» **Exercise aim**: Rewrite the records starting at the line containing "Given: Click Slideshow" and ending at the line containing "Looking at the screenshot, I should [x=41, y=63]." as a CSV with two columns, instruction and response. Give one row per record, with its text and its answer each in a single quoted field and line breaks replaced by spaces.

» **Available records**:
━━━━
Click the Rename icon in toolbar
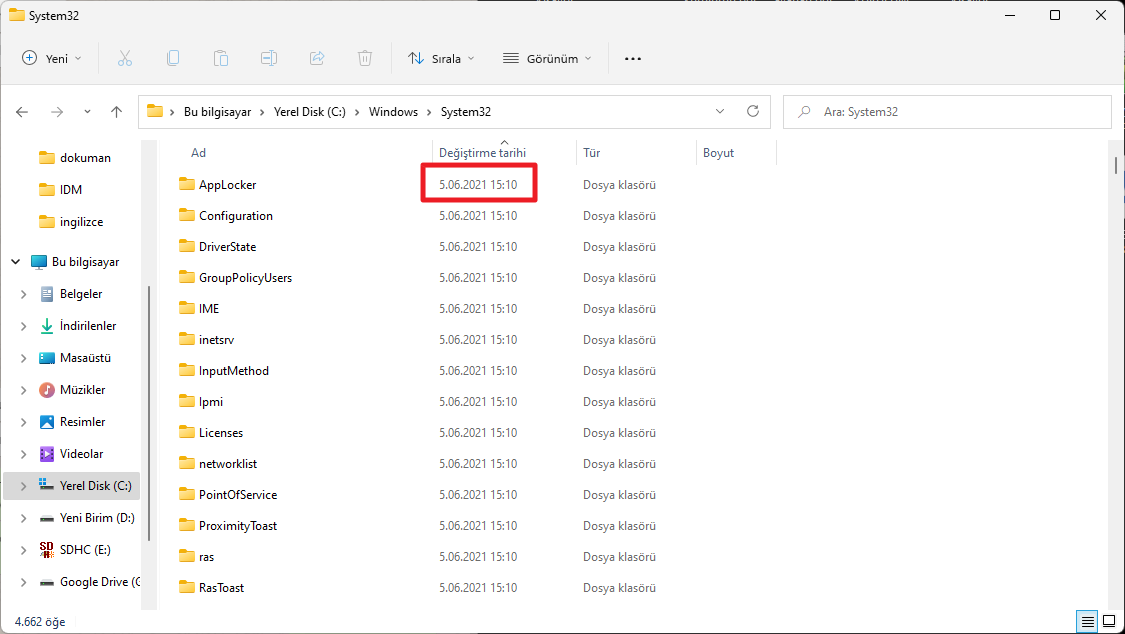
━━━━
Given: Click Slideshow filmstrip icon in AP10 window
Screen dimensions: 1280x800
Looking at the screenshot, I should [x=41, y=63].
━━━━
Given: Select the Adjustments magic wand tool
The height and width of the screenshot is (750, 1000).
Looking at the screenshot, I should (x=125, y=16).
━━━━
» **Solution for this task**:
instruction,response
"Given: Click Slideshow filmstrip icon in AP10 window Screen dimensions: 1280x800","Looking at the screenshot, I should [x=41, y=63]."